I have N playing cards on which numbers are written on front as well as back.Now In one move I can flip any card so that its bottom now becomes the top.

Given the numbers on top and bottom of cards I need to find minimum number of moves that can make at least half of the cards show same number on their top.

If it is not possible to do so then also tell that it is not possible.

Example : Say we have 3 cards and represented as (number on top,number on bottom)

Card 1 : (3,10)

Card 2 : (10,3)

Card 3 : (5,4)

Now ,here minmum moves is just 1 as we can flip the first card so that number on the top becomes 10. Since two of the three cards have same number on their top (10), we do not need to change anything else, so the answer is 1.

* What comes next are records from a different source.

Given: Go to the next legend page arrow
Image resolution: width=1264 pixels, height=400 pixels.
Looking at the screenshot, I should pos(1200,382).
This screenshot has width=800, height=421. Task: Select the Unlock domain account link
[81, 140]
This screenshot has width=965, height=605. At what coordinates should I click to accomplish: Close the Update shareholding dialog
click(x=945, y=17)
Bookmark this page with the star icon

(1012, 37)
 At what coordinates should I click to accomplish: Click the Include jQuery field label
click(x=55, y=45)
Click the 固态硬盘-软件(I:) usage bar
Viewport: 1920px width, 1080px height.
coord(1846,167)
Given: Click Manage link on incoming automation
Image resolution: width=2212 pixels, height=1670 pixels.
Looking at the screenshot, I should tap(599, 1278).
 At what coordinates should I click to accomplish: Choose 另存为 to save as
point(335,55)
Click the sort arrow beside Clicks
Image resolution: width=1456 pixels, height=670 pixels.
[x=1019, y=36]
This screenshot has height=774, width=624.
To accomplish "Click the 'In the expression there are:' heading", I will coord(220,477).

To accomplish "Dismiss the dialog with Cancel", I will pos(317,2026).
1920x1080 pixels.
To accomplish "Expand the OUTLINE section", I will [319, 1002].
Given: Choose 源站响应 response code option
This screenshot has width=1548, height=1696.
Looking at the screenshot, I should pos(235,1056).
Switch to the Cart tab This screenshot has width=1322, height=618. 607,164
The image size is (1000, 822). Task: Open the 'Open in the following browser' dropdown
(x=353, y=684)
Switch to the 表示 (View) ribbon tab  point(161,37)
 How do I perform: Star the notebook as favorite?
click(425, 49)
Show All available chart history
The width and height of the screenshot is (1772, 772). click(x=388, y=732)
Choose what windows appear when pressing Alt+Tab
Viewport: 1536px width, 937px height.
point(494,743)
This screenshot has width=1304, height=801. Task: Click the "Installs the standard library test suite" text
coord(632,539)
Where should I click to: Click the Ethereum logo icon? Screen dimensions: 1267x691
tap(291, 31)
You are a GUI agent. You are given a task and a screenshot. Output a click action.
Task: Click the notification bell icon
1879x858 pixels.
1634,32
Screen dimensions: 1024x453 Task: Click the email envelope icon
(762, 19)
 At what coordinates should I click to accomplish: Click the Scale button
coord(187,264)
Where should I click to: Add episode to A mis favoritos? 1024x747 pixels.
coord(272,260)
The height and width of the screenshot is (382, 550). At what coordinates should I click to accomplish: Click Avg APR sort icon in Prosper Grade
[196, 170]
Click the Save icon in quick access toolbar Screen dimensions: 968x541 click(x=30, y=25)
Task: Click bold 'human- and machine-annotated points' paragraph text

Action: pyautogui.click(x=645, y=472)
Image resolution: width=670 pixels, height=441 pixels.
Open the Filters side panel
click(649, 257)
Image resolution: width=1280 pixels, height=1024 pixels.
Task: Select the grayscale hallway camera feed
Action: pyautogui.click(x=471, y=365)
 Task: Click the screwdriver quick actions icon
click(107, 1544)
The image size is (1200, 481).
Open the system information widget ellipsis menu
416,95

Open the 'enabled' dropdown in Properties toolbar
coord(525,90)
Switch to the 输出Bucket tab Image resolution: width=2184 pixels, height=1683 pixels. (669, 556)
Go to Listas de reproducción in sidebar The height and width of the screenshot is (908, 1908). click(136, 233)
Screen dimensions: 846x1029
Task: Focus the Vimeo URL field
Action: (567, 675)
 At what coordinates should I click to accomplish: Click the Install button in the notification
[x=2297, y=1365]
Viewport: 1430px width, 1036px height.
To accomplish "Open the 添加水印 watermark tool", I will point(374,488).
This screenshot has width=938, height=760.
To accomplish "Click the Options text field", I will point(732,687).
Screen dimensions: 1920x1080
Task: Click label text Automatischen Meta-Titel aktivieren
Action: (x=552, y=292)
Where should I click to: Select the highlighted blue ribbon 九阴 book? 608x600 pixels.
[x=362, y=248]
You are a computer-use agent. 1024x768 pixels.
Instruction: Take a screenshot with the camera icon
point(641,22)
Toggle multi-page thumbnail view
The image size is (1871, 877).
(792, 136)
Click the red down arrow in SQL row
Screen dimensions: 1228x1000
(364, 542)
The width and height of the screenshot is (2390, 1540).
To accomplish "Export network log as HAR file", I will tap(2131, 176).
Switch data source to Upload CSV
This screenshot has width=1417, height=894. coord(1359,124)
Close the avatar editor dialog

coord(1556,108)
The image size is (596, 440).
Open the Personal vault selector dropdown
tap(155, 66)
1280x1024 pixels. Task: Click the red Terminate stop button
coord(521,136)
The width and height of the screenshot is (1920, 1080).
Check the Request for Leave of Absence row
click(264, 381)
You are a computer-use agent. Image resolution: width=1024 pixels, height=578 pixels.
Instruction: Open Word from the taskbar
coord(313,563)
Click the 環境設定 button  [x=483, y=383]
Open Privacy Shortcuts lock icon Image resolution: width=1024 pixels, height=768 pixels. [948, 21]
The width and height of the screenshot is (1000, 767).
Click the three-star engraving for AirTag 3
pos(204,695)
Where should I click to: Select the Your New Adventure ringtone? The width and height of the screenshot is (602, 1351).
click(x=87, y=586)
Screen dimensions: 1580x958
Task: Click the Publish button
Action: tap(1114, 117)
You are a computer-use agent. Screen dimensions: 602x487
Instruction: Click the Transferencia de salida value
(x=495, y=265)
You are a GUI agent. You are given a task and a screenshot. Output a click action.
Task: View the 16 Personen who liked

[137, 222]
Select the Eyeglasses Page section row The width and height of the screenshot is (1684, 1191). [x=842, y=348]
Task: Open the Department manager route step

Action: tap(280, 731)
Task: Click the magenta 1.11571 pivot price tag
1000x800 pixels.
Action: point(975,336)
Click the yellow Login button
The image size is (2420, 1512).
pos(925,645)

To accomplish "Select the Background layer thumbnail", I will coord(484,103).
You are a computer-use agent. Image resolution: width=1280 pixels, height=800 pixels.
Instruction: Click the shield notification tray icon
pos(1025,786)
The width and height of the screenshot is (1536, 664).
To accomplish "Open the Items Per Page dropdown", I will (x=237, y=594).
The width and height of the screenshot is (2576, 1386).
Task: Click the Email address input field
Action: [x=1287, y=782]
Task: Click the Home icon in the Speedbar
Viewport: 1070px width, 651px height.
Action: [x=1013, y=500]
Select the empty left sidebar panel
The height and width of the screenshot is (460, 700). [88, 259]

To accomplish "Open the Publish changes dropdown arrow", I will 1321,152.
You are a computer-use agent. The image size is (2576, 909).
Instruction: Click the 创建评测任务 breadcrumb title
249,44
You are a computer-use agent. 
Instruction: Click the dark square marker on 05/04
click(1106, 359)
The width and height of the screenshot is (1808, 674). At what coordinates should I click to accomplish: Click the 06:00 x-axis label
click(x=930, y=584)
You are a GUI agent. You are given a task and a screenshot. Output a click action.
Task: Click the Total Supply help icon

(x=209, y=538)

If the numbers on front and back are known a priori then the answer is simple. Look at the number on the upward facing cards with the highest frequency that also can solve the problem(i.e. there are at least $\frac{n}{2}$ faces of independent cards that also have that number). Then just flip the cards that have that number face down until there are at least $\frac{n}{2}$ face up.
If $k$ is the highest frequency of such an upward facing card that can solve the problem, then it takes at most $\frac{n}{2}-k$ flips if $n$ is even and $\frac{n}{2}-k+1$ flips if $n$ is odd.
Create a blue histogram $f_{up}(z)$ of the up-facing numbers, and then a red histogram $f_{dn}(z)$ of the down-facing numbers which are distinct from their up-facing alternates.
The numbers $z$ that "can solve the problem" (as @ThomasJRivera describes them) are those for which the combined blue+red frequency $f_{up}(z)+f_{dn}(z)$ is at least $n/2$, and if there are no such $z$, the task is impossible.
Of these numbers, choose a $z$ with the largest blue frequency $f_{up}(z)$. If $f_{up}(z) \ge n/2$, we are done (zero flips are required, there are already enough of these showing). Otherwise choose $\left\lceil n/2 \right\rceil - f_{up}(z)$ cards among the $f_{dn}(z)$ which have $z$ down-facing and something else up-facing and flip those. This minimizes the count of flips to attain the required up-facing frequency of at least $n/2$ for some number.